[Records for locating words and elements]
▶

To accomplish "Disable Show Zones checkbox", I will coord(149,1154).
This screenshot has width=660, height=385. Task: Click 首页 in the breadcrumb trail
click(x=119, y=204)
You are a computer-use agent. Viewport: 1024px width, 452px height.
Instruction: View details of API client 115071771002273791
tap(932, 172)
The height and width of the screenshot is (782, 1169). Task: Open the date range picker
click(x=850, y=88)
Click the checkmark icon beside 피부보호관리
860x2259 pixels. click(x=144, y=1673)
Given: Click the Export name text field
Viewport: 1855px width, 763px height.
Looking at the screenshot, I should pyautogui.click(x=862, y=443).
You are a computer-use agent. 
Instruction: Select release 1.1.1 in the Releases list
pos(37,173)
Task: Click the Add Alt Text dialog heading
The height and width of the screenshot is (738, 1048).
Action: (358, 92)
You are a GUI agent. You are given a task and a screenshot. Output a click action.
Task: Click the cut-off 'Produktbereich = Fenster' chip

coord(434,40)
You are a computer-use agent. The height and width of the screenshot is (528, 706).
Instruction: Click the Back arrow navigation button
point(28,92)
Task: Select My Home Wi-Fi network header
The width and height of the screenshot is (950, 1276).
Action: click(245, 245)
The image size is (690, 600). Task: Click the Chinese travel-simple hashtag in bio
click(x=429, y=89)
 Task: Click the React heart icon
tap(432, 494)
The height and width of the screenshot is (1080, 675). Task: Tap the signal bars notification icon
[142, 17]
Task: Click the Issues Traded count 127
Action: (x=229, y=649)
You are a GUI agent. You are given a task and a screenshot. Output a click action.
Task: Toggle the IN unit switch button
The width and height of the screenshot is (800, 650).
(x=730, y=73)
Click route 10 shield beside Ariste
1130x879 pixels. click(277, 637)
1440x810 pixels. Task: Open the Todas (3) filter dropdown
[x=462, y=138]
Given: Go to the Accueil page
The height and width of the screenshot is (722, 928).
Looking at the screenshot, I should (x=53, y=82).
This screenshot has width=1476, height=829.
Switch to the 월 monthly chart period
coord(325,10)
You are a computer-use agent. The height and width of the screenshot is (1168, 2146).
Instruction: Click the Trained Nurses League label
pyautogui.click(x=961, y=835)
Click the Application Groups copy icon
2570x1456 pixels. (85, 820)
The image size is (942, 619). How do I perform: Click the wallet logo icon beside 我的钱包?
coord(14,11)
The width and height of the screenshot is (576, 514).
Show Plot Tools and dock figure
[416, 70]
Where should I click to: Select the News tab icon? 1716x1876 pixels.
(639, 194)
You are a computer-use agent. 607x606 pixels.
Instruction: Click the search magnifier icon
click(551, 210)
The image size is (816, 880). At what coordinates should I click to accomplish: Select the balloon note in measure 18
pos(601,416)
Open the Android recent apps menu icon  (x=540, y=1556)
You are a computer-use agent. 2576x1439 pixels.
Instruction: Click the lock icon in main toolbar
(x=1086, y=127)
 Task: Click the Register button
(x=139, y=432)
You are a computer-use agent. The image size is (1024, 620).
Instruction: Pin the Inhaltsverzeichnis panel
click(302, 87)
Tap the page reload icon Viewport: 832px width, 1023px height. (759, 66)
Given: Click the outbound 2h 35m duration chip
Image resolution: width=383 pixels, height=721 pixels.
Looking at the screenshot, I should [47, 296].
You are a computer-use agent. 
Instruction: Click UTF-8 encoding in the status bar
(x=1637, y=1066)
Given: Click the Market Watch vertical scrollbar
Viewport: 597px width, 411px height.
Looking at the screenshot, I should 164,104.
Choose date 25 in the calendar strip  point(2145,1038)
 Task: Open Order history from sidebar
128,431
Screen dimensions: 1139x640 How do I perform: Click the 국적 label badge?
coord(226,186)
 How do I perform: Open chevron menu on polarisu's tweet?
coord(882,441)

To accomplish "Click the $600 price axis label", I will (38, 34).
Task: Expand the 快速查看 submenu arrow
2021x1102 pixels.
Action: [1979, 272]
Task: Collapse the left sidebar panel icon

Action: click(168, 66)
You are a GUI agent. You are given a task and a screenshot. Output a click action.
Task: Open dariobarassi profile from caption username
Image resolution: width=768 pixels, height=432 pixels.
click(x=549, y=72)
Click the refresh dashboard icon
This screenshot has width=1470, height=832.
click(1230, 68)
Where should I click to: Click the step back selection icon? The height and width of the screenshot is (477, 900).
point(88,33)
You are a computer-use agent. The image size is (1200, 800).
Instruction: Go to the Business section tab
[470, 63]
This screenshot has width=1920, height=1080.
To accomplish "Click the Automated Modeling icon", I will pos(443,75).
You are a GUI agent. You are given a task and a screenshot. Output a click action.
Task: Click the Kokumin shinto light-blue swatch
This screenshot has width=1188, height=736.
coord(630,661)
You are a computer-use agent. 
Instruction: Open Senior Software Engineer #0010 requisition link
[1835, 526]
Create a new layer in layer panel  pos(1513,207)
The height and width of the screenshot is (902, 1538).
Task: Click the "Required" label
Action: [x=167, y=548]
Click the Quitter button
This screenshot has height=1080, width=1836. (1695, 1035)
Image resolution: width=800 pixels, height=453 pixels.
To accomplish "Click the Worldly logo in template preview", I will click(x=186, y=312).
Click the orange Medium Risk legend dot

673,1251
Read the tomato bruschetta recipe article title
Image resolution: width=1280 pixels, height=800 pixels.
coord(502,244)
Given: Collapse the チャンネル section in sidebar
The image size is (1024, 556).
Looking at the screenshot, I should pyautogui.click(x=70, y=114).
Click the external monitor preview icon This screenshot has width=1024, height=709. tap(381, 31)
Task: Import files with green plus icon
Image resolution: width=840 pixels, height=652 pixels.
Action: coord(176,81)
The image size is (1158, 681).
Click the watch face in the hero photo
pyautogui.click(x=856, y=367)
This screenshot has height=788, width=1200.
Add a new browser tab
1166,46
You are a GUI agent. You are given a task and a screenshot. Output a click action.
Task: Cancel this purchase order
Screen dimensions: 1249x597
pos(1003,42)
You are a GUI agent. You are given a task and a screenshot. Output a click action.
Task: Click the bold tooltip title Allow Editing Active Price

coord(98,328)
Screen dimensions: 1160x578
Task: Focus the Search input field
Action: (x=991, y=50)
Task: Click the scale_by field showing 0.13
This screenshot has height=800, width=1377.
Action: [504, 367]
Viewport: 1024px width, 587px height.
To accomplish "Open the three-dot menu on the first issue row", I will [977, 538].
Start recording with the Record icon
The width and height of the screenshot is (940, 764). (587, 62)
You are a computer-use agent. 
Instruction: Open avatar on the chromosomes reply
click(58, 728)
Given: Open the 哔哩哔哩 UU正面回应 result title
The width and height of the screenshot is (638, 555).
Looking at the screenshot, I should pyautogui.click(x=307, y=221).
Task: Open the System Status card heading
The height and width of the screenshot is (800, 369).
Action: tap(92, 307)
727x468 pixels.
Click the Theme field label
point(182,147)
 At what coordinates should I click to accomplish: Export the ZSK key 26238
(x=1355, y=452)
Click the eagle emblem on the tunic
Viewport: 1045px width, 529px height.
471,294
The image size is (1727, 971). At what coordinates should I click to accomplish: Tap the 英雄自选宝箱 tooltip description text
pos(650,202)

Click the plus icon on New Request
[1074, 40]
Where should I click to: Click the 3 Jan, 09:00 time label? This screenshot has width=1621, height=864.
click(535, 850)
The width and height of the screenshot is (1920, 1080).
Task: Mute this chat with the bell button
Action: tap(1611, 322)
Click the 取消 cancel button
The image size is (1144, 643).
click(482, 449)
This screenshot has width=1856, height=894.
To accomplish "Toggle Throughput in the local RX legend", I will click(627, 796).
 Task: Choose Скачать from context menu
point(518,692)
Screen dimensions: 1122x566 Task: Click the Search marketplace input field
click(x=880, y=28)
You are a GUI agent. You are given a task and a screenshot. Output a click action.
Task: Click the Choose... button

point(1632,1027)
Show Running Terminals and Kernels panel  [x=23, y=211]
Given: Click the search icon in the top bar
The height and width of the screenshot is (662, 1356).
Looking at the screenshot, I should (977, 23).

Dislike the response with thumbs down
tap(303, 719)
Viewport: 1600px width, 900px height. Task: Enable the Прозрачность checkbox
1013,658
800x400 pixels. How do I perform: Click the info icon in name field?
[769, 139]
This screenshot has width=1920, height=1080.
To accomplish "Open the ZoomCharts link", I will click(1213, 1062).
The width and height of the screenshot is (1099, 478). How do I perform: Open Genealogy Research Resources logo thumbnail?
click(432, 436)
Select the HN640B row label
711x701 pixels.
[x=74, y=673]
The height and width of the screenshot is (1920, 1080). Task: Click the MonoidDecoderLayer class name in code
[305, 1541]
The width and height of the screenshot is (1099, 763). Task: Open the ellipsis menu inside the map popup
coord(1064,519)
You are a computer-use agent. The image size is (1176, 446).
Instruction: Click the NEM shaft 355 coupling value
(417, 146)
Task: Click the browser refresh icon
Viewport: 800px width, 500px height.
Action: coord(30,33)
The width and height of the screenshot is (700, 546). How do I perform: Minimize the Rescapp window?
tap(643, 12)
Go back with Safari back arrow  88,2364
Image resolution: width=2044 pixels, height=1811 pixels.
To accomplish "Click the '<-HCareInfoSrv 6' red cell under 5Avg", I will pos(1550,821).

◀

**Exercise description:** Can you reproduce the data above word for word, beginning at the line that contains "Given: Click the search icon in the top bar" and stopping after the line that contains "click(432, 436)"?

**Written solution:**
Given: Click the search icon in the top bar
The height and width of the screenshot is (662, 1356).
Looking at the screenshot, I should (977, 23).

Dislike the response with thumbs down
tap(303, 719)
Viewport: 1600px width, 900px height. Task: Enable the Прозрачность checkbox
1013,658
800x400 pixels. How do I perform: Click the info icon in name field?
[769, 139]
This screenshot has width=1920, height=1080.
To accomplish "Open the ZoomCharts link", I will click(1213, 1062).
The width and height of the screenshot is (1099, 478). How do I perform: Open Genealogy Research Resources logo thumbnail?
click(432, 436)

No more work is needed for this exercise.